Today, most of Saturn's products are now designed in Europe by GM's Opel division and built on the same lines as every other GM vehicle. Surprisingly, the article showed that while the vision of Saturn's founding died in a boardroom in Detroit, there still is something unique in Spring Hill. If only the culture had become a model for the rest of the company, rather than a short-lived “experiment”, the strike, and GM's current condition, might not have come to pass.
When I was a youngster growing up in Ford country on Detroit's west side in the early 1980s, we heard a lot of buzz about the “new car company” that GM was starting in Tennessee. A few folks even made the move, leaving Detroit behind and moving south to be a part of it. By the time of Saturn's anti-climatic launch in 1990, the Ford die-hards felt like we had the last laugh. While GM had spent 10 years and billions of dollars creating a new division to build and sell small cars to compete with the Japanese, Ford took a different approach.
CEO Don Petersen, under the influence of weekly meetings with Deming, rebuilt the company from within. A team philosophy was adopted across the company. On the product side, they introduced vehicles that met the market's desires. Production teaming at the plant level improved quality and reduced costs. Escort and Taurus took the crown as best sellers while Motor Trend Car of the Year awards flowed in year after year. During the late 1980s and early 90s, Ford racked up market share almost as fast as the Japanese, and ironically, they did so with techniques and philosophies that GM said couldn't be done in their existing plants.
So what happened? What happened to Saturn, the noble experiment? What happened in Dearborn to Don Petersen's “Better Idea“? The same thing, I suppose that happened to Wiremold. Deming's “constancy of purpose” lasts only as long as leadership believes in it.

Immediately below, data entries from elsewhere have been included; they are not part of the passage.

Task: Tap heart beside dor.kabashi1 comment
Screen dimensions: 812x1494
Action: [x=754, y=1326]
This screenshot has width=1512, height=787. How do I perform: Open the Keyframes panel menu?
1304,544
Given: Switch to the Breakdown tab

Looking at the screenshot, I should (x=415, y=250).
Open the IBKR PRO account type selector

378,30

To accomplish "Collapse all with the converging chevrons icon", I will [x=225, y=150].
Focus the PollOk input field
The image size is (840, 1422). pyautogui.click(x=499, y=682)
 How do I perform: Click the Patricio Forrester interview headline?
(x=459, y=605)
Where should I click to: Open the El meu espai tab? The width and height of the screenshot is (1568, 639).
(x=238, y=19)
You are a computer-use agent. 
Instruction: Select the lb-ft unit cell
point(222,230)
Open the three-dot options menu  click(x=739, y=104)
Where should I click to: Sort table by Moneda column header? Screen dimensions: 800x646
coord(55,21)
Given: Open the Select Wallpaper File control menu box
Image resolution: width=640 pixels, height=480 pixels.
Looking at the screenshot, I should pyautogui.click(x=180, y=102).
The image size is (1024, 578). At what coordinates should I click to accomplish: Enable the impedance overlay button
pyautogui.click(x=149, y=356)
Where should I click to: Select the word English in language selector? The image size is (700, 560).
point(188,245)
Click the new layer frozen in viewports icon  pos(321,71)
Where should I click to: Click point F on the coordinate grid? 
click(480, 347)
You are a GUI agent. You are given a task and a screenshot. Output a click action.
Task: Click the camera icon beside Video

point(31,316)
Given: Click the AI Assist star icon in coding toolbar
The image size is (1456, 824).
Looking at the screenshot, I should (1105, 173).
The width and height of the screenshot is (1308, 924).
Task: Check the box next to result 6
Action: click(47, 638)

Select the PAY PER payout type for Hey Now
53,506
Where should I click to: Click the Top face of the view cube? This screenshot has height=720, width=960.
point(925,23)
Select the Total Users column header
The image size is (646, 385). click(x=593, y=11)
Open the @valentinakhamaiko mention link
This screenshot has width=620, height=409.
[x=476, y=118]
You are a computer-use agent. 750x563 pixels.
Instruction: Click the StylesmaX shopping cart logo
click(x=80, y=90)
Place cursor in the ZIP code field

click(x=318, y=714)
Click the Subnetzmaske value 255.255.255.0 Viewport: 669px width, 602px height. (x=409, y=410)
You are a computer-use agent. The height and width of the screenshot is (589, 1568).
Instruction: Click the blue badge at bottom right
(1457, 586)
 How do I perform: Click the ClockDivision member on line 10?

Before we get all depressed, I'd have to say that the stories of Ford in the '80s and Saturn during the strike of 2007 give me a glimmer of hope. Ford showed, during that brief bit of history, that even an old dinosaur could have new life with the right leadership. And the Spring Hill plant shows that respect for people, once established, endures, even when management doesn't know how to make the most of it. With a bit of persistence, perhaps someday we'll be able to say that we had an opportunity to work at a place like that.